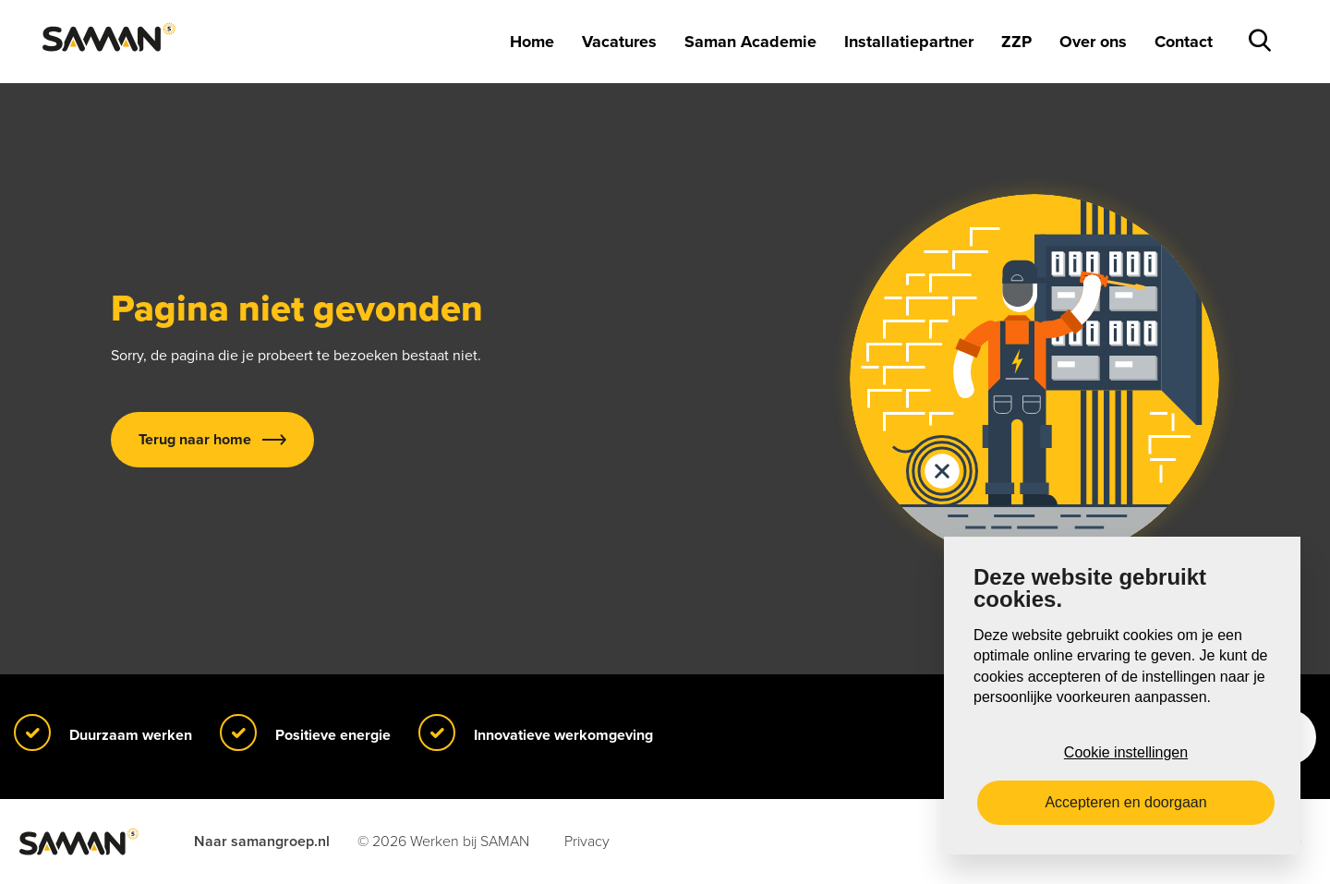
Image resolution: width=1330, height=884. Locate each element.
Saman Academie (750, 41)
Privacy (587, 841)
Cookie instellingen (1126, 752)
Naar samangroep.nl (262, 841)
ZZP (1016, 41)
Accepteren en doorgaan (1125, 802)
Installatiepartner (908, 41)
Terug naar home (195, 439)
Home (532, 41)
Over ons (1093, 41)
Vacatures (619, 41)
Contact (1184, 41)
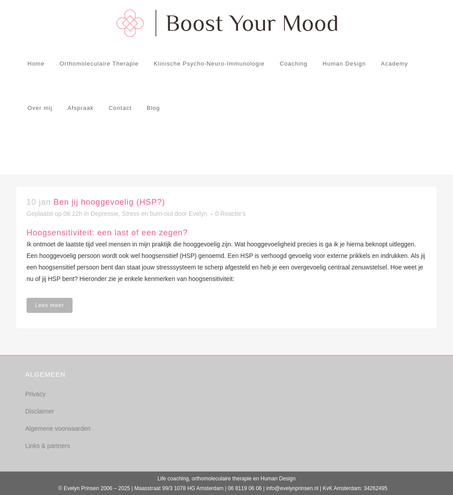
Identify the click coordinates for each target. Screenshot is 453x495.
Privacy (35, 394)
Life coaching (173, 479)
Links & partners (47, 445)
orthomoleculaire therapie (221, 479)
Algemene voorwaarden (58, 428)
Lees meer (49, 305)
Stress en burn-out (147, 213)
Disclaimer (39, 411)
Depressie (105, 213)
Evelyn (198, 213)
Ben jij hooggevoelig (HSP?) (109, 202)
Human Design (278, 479)
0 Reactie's (230, 213)
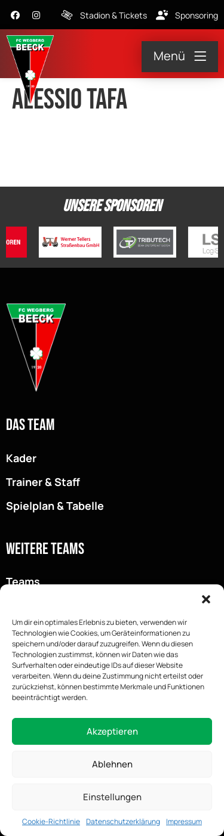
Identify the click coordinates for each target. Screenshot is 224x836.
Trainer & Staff (43, 482)
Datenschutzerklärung (123, 821)
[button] (206, 599)
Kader (21, 458)
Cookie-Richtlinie (51, 821)
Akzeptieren (112, 731)
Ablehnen (112, 764)
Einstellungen (112, 797)
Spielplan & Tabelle (55, 505)
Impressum (184, 821)
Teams (23, 581)
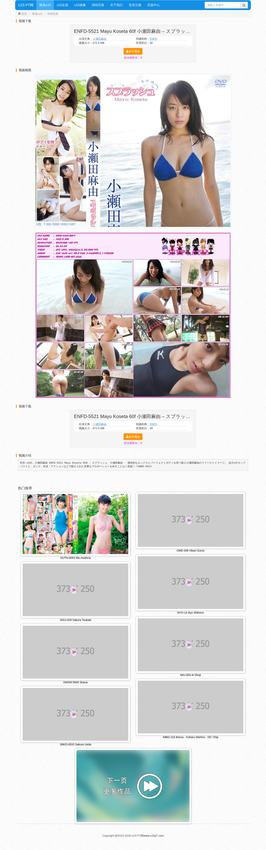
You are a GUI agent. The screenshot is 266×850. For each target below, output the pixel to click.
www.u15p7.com (153, 836)
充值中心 (153, 5)
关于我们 (116, 5)
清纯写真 (98, 5)
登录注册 (135, 5)
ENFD (153, 38)
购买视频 (133, 51)
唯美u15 (45, 5)
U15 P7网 (25, 5)
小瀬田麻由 (99, 38)
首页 (24, 13)
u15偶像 (80, 5)
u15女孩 (62, 5)
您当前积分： (133, 57)
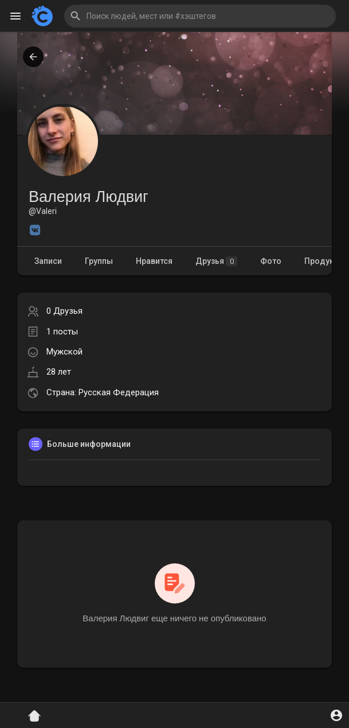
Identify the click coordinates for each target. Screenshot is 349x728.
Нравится (154, 261)
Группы (99, 261)
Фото (270, 261)
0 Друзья (64, 311)
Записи (48, 261)
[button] (200, 16)
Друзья (216, 261)
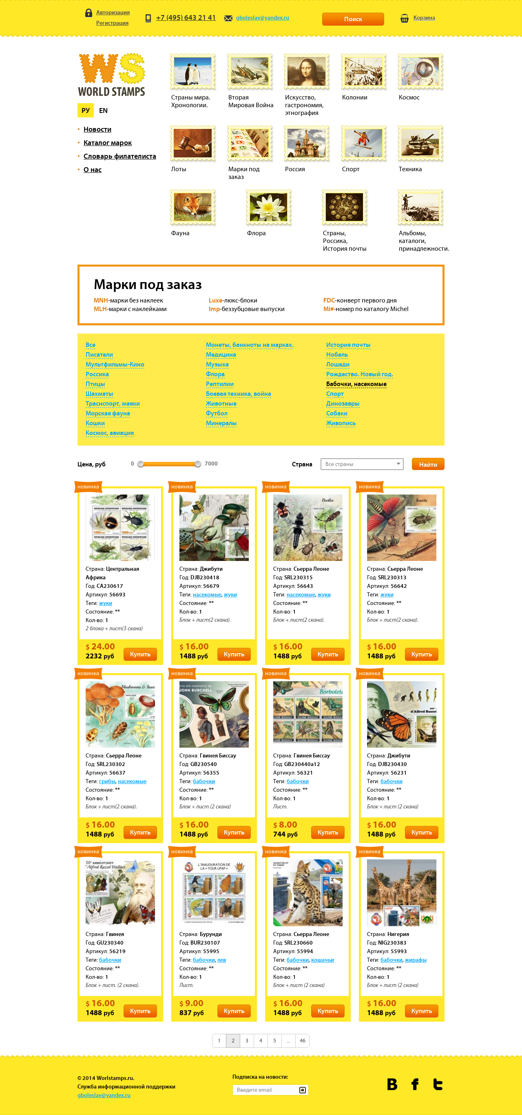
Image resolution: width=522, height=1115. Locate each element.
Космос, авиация (110, 432)
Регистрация (106, 24)
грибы (107, 781)
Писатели (99, 354)
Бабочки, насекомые (356, 384)
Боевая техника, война (238, 393)
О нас (93, 169)
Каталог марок (108, 142)
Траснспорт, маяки (113, 403)
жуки (105, 603)
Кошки (95, 423)
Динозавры (343, 403)
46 (302, 1040)
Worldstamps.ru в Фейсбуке (415, 1084)
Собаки (336, 413)
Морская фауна (108, 413)
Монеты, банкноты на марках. (250, 344)
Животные (221, 403)
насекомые (207, 594)
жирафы (416, 959)
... (288, 1040)
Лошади (337, 364)
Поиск (353, 19)
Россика (97, 374)
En (103, 110)
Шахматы (99, 393)
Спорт (335, 393)
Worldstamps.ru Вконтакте (392, 1084)
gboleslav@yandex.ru (256, 17)
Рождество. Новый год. (359, 374)
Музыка (217, 364)
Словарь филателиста (120, 156)
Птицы (95, 384)
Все (90, 344)
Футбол (217, 413)
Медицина (221, 354)
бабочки (204, 781)
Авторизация (107, 12)
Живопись (341, 423)
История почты (348, 344)
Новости (97, 129)
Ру (86, 110)
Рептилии (220, 384)
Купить (140, 654)
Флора (215, 374)
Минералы (221, 423)
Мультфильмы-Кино (115, 364)
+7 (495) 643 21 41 (180, 17)
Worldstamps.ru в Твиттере (438, 1084)
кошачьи (322, 959)
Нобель (337, 354)
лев (221, 959)
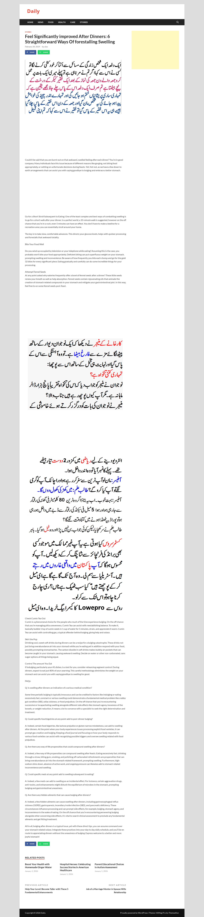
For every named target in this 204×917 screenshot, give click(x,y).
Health (62, 22)
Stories (84, 22)
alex (46, 47)
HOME (30, 22)
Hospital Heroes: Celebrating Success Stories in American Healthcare (75, 867)
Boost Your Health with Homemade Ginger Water (38, 866)
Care (72, 22)
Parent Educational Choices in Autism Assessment (109, 866)
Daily (33, 11)
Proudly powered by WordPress (134, 913)
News (40, 22)
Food (50, 22)
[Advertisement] (76, 138)
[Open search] (178, 22)
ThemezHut (174, 913)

------------

Set exercise
Copy out every row above, swapping "click coordinates" for "tap coordinates" wherever it appears and changing nothing else. Leave the pictures out.

Result below
Image resolution: width=1330, height=884. Locate each element.
Saman Academie (750, 41)
Privacy (587, 841)
Cookie instellingen (1126, 752)
Naar samangroep.nl (262, 841)
ZZP (1016, 41)
Accepteren en doorgaan (1125, 802)
Installatiepartner (908, 41)
Terug naar home (195, 439)
Home (532, 41)
Over ons (1093, 41)
Vacatures (619, 41)
Contact (1184, 41)
Identify the tap coordinates for each target. Screenshot is 453x495.
Privacy (35, 394)
Life coaching (173, 479)
Links & partners (47, 445)
orthomoleculaire therapie (221, 479)
Algemene voorwaarden (58, 428)
Lees meer (49, 305)
Stress en burn-out (147, 213)
Disclaimer (39, 411)
Depressie (105, 213)
Evelyn (198, 213)
Ben jij hooggevoelig (HSP?) (109, 202)
Human Design (278, 479)
0 Reactie's (230, 213)
Identify the tap coordinates for each target. Screenshot is 224x836.
Trainer & Staff (43, 482)
Datenschutzerklärung (123, 821)
[button] (206, 599)
Kader (21, 458)
Cookie-Richtlinie (51, 821)
Akzeptieren (112, 731)
Ablehnen (112, 764)
Einstellungen (112, 797)
Spielplan & Tabelle (55, 505)
Impressum (184, 821)
Teams (23, 581)
You are a GUI agent. The screenshot is 266×850. For each target below, output the pixel to click.
www.u15p7.com (153, 836)
充值中心 (153, 5)
关于我们 (116, 5)
清纯写真 (98, 5)
登录注册 (135, 5)
ENFD (153, 38)
购买视频 (133, 51)
唯美u15 (45, 5)
U15 P7网 (25, 5)
小瀬田麻由 (99, 38)
首页 (24, 13)
u15偶像 (80, 5)
u15女孩 (62, 5)
您当前积分： (133, 57)
Identify the tap coordinates for each target. Screenshot is 349x728.
Нравится (154, 261)
Группы (99, 261)
Фото (270, 261)
0 Друзья (64, 311)
Записи (48, 261)
[button] (200, 16)
Друзья (216, 261)
Image resolution: width=522, height=1115. Locate each element.
Космос, авиация (110, 432)
Регистрация (106, 24)
грибы (107, 781)
Писатели (99, 354)
Бабочки, насекомые (356, 384)
Боевая техника, война (238, 393)
О нас (93, 169)
Каталог марок (108, 142)
Траснспорт, маяки (113, 403)
жуки (105, 603)
Кошки (95, 423)
Динозавры (343, 403)
46 (302, 1040)
Worldstamps.ru в Фейсбуке (415, 1084)
Собаки (336, 413)
Морская фауна (108, 413)
Монеты, банкноты на марках. (250, 344)
Животные (221, 403)
насекомые (207, 594)
жирафы (416, 959)
... (288, 1040)
Лошади (337, 364)
Поиск (353, 19)
Россика (97, 374)
En (103, 110)
Шахматы (99, 393)
Спорт (335, 393)
Worldstamps.ru Вконтакте (392, 1084)
gboleslav@yandex.ru (256, 17)
Рождество. Новый год. (359, 374)
Музыка (217, 364)
Словарь филателиста (120, 156)
Птицы (95, 384)
Все (90, 344)
Футбол (217, 413)
Медицина (221, 354)
бабочки (204, 781)
Авторизация (107, 12)
Живопись (341, 423)
История почты (348, 344)
Новости (97, 129)
Ру (86, 110)
Рептилии (220, 384)
Купить (140, 654)
Флора (215, 374)
Минералы (221, 423)
Мультфильмы-Кино (115, 364)
+7 (495) 643 21 41 (180, 17)
Worldstamps.ru в Твиттере (438, 1084)
кошачьи (322, 959)
Нобель (337, 354)
лев (221, 959)
For every named target in this 204×917 screenshot, give click(x,y).
Health (62, 22)
Stories (84, 22)
alex (46, 47)
HOME (30, 22)
Hospital Heroes: Celebrating Success Stories in American Healthcare (75, 867)
Boost Your Health with Homemade Ginger Water (38, 866)
Care (72, 22)
Parent Educational Choices in Autism Assessment (109, 866)
Daily (33, 11)
Proudly powered by WordPress (134, 913)
News (40, 22)
Food (50, 22)
[Advertisement] (76, 138)
[Open search] (178, 22)
ThemezHut (174, 913)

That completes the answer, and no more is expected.